■ What you should do ■
Look below. Copy each line that has "computer" in it.
<<<<
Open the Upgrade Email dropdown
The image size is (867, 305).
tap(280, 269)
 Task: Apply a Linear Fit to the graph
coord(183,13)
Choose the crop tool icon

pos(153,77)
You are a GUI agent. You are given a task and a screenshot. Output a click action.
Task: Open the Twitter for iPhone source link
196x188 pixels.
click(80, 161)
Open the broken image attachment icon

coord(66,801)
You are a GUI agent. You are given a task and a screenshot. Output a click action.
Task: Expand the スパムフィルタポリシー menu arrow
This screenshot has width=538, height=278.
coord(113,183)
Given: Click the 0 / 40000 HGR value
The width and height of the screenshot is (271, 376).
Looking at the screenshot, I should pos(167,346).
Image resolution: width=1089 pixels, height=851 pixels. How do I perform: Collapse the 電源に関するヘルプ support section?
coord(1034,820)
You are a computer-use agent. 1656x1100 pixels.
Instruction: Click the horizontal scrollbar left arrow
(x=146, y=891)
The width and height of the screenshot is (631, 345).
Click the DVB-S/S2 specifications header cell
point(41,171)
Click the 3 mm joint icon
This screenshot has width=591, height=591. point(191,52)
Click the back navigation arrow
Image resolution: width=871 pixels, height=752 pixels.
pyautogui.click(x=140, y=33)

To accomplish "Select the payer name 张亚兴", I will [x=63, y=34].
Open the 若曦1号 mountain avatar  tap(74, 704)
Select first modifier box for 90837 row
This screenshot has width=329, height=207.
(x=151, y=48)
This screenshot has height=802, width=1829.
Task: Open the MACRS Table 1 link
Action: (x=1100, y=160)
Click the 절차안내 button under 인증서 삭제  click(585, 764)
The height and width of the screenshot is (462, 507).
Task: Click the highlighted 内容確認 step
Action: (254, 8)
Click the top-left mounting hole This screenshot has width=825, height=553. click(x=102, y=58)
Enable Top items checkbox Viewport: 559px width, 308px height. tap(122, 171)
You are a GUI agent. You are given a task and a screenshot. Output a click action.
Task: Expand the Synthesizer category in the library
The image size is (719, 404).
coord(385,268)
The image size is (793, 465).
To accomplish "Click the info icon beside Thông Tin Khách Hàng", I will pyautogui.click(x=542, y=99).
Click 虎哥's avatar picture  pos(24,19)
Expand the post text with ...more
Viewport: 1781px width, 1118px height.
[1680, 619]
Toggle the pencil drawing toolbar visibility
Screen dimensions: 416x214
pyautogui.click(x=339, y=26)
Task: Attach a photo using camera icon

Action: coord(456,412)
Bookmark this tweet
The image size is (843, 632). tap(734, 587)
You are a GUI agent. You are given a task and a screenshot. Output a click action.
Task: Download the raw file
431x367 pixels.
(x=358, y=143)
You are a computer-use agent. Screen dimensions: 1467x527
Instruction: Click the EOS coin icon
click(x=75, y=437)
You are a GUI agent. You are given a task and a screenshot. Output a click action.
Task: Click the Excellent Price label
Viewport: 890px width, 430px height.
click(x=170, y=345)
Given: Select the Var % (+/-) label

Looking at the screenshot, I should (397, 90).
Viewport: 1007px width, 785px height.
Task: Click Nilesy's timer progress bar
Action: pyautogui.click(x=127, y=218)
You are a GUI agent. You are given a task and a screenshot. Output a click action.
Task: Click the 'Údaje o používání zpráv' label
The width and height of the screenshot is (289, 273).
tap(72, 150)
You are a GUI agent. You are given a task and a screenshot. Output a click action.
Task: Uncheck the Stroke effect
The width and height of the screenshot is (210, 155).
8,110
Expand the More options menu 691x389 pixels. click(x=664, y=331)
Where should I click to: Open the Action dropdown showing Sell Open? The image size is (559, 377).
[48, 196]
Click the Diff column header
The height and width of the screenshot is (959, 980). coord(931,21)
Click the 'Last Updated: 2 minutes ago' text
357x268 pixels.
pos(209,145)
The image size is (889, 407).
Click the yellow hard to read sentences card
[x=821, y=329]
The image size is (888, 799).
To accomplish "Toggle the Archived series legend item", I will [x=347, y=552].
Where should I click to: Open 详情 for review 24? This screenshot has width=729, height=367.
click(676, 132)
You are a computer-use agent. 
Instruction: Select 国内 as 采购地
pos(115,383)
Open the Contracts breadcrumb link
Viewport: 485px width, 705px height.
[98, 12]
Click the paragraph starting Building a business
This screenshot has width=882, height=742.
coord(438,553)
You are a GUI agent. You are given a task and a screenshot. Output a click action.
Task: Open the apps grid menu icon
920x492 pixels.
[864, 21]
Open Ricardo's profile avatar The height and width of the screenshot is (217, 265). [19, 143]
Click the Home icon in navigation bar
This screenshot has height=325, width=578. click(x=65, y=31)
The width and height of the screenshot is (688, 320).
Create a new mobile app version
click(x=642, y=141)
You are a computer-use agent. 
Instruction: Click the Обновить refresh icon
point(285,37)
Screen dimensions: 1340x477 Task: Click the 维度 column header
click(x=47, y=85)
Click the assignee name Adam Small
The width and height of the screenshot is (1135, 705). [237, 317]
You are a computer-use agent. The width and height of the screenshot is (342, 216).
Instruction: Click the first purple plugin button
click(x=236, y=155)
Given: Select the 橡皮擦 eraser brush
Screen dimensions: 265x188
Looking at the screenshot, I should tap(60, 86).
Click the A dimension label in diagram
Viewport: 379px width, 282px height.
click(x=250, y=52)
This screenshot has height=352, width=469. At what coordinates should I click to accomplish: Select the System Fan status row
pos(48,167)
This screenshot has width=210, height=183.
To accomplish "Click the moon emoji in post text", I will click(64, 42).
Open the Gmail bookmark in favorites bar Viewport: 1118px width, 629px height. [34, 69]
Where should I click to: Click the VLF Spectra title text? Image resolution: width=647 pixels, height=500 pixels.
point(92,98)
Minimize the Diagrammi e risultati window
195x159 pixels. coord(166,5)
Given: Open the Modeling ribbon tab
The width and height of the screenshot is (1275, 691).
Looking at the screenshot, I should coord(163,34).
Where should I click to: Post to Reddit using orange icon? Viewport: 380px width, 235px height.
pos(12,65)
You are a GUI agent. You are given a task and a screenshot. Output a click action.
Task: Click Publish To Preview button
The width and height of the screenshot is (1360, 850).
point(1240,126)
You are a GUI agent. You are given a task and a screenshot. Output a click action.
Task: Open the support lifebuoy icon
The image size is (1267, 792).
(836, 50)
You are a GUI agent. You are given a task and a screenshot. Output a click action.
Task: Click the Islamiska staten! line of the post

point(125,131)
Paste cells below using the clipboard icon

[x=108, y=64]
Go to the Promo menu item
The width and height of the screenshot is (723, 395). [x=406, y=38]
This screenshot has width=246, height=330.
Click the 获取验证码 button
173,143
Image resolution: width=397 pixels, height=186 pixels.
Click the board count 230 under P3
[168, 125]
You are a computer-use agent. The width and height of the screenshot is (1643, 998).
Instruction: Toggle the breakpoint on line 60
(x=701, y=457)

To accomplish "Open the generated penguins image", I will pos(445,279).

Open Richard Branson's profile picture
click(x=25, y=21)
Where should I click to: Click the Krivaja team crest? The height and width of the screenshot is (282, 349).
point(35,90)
>>>>
■ Response below ■
You are a computer-use agent. 1656x1100 pixels.
You are a computer-use agent. Screen dimensions: 1467x527
You are a computer-use agent. 
You are a computer-use agent. 
You are a computer-use agent. The width and height of the screenshot is (342, 216).
You are a computer-use agent. The width and height of the screenshot is (1643, 998).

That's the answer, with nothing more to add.